Saturday, May 3, 2008

The Definitive Journey

I went running up in the East Mountains in Albuquerque today. When I run up there, I feel as if I am stepping into a painting. It's difficult to describe but the sagebrush, the cactus, the few desert flowers, and then the view down over all of Albuquerque, stretching out into the distant dormant volcanoes on the westside, and into the vast barren stretches to the south, all of it transports me, it takes me out of my normal everday self.

Today as I was running, my mind grew silent. I could just hear the sound of the wind, my footsteps, the sound of my breath. As I entered deeper into the silence I felt as if I was forgetting who I thought I was. I was forgetting my life story, all my beliefs, all my reference points, all my hopes, my dreams, my fears...all of it just vanishing into the vast desert sky. All the things that I felt so concerned about seemed like nothing more than illusions.

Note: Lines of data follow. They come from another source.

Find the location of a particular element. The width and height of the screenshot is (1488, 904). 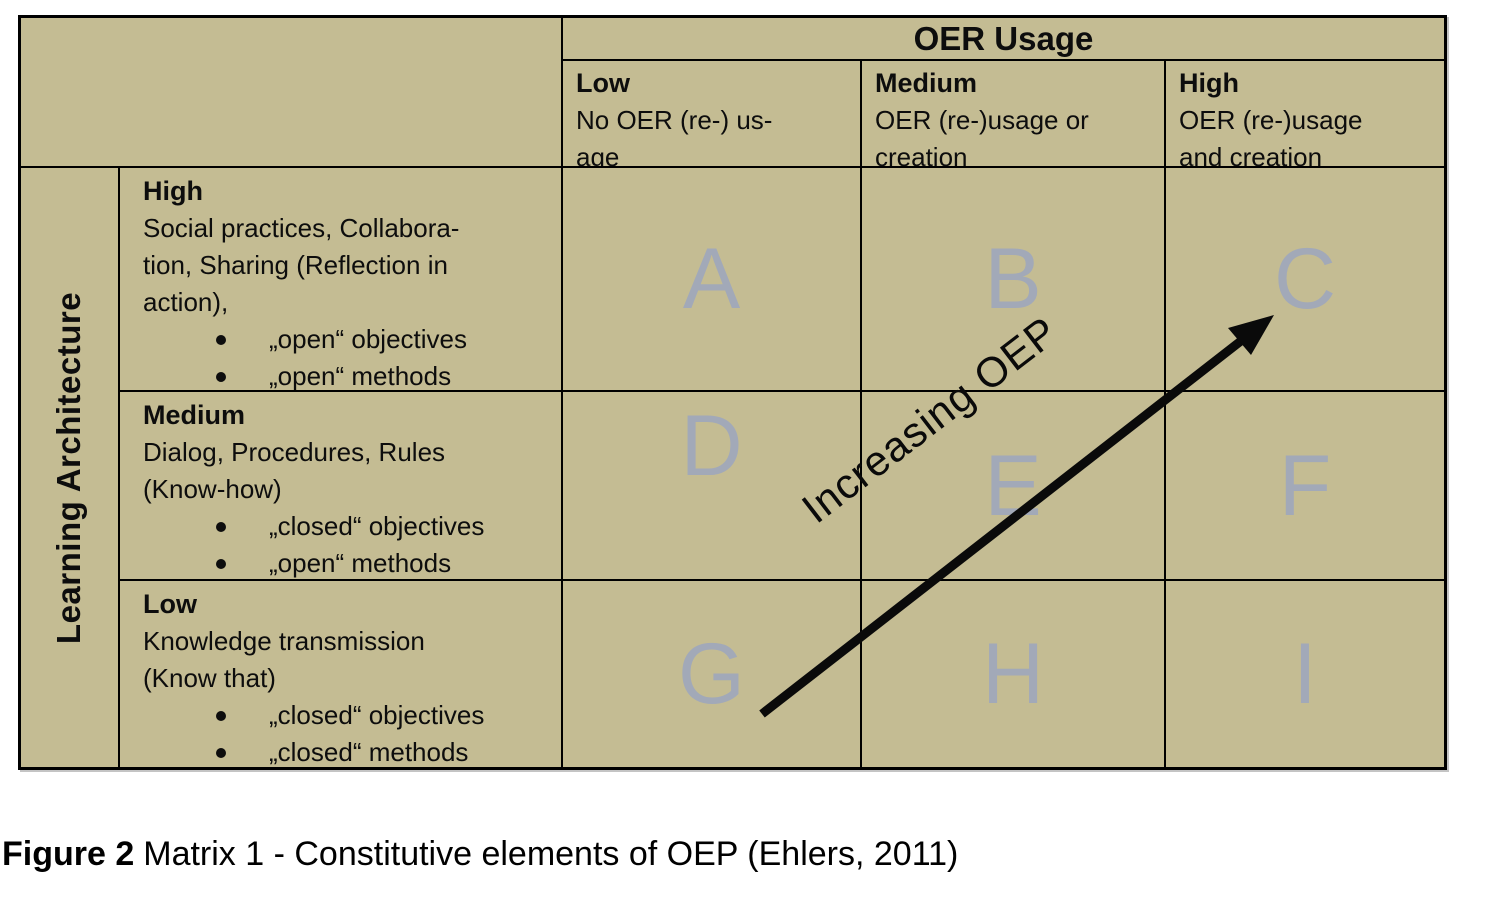

cell-letter: F is located at coordinates (1305, 486).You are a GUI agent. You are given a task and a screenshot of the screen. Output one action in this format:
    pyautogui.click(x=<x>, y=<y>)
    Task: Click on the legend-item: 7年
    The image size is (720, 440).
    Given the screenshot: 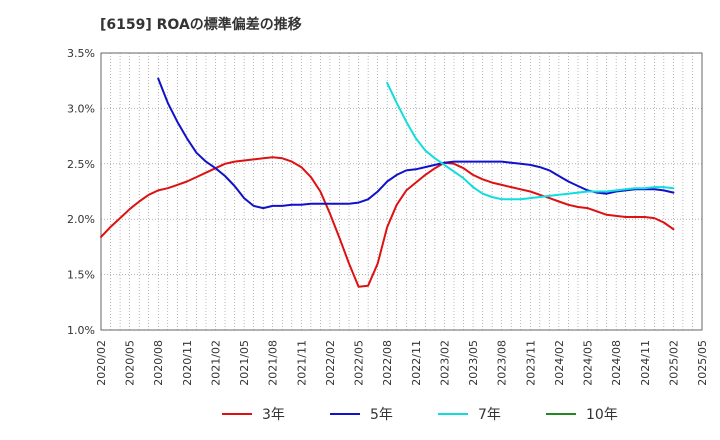 What is the action you would take?
    pyautogui.click(x=470, y=414)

And there I am running. And it's like I don't even know what day it is, what year it is...it is just Now. Here and Now. And the vast infinite sky. Here and Now and the Vast Infinite Sky.

Just then a passage from a Castaneda book comes to mind: "And I will leave. But the birds will stay, singing; and my garden will stay, with its green tree, with its water well. Many afternoons the skies will be blue and placid, and the bells in belfry will chime, as they are chiming this afternoon. The people who have loved me will pass away, and the town will burst anew every year. But my spirit will always wander nostalgic in the same recondite corner of my flowery garden."

And so I run through the silence, with no name, with no face, just a being, barely existing in this world. The words come slowly, they drift into my body, they resound off the empty caverns of my mind, like the breeze breathing on these cliffs. Who is there to hear them? It is such a strange pleasure to be alive.